When I first realized that I was sabotaging my own happiness, it was disappointing and shocking.
It all started around the first of the new year. I was on Facebook and saw an invitation to lose 10 pounds in 10 days. All I had to do was follow a specific diet plan for 10 days.
That didn’t sound so hard.
And then I realized what I had gotten myself into.
And it turns out following that specific plan wasn’t as easy as I thought. I enjoy food. I enjoy shopping. And most of all, I enjoy shopping for food. So when I knew exactly what I was going to get at the grocery store, shopping was no longer interesting.
And when I knew that I wasn’t going to be hungry, eating was no longer an adventure. So I had all kinds of time and I was really bored most of the time.

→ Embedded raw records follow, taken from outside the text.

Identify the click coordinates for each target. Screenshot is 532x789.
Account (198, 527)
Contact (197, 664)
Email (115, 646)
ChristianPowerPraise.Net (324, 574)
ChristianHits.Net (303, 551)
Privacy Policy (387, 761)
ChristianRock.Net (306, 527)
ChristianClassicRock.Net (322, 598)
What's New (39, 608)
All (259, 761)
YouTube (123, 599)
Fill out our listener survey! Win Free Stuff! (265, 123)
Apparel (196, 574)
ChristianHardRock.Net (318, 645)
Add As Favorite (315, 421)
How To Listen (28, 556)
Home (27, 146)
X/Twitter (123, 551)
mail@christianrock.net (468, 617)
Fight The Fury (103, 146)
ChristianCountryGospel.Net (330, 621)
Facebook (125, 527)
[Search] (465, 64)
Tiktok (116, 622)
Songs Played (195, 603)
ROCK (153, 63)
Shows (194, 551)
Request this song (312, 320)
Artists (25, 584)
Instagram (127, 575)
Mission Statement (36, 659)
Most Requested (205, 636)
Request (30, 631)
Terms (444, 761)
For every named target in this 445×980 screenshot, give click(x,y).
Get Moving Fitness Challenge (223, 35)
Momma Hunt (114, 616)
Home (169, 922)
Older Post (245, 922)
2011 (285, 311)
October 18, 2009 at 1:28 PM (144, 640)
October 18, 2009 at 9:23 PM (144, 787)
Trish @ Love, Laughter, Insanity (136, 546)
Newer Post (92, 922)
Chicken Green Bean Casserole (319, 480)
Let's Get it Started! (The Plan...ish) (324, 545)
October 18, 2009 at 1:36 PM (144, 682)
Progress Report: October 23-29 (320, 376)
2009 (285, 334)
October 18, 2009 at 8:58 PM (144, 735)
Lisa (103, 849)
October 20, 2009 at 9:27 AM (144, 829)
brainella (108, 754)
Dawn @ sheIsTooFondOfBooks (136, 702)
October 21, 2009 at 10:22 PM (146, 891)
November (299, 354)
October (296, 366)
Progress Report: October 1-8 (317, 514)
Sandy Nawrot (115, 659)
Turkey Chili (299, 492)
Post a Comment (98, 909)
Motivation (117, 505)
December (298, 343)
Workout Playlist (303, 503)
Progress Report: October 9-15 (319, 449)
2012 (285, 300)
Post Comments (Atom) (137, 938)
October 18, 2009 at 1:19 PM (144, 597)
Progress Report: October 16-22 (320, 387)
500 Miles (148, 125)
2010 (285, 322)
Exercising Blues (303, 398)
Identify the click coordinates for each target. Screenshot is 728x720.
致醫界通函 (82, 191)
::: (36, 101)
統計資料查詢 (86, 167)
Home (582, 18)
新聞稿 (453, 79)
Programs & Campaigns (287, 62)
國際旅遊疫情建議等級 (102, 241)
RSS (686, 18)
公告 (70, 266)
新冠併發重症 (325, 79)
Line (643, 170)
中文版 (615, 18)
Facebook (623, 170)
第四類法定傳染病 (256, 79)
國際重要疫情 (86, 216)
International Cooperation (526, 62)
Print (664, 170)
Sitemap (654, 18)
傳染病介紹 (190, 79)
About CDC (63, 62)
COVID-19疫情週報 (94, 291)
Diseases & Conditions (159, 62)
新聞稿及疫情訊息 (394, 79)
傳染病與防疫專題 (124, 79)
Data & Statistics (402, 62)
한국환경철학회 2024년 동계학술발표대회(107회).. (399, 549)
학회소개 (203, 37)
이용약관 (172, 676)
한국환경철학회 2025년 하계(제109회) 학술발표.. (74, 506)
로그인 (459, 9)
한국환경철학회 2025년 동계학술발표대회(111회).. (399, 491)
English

I didn’t know what to do with my boredom.
Had my life always been this boring?
And that’s when I realized that I was disappointed with myself because I had allowed myself to get to such a point where I wasn’t really living anymore.
Tony Robbins always says live with passion. Without food to give my life the spice, I wasn’t doing anything that I was passionate about besides my marriage. And even though I was passionate about my marriage, I was working so much that I wasn’t spending time with my loved ones.
I had to make a change.
I started to put myself first. I started to decide what I wanted and what would make me happy just because I wanted to do it not because it would make anyone else happy.
I’m starting to dream about things that I can accomplish. I’m starting to dream about a place where I can spend time with my family whenever I want to. Now, my life has excitement just because I have plans.
And I want to take you on the adventure.
So that’s why I’m writing. I’m writing to inspire you to live life to the fullest. I am writing to give you a vision of your own life in a way that would bless you and others.
And most of all I’m writing to you to lift your heart to give you hope and to let you know that there is something better and you can reach it.
The question is…
Will you do what it takes to make it happen?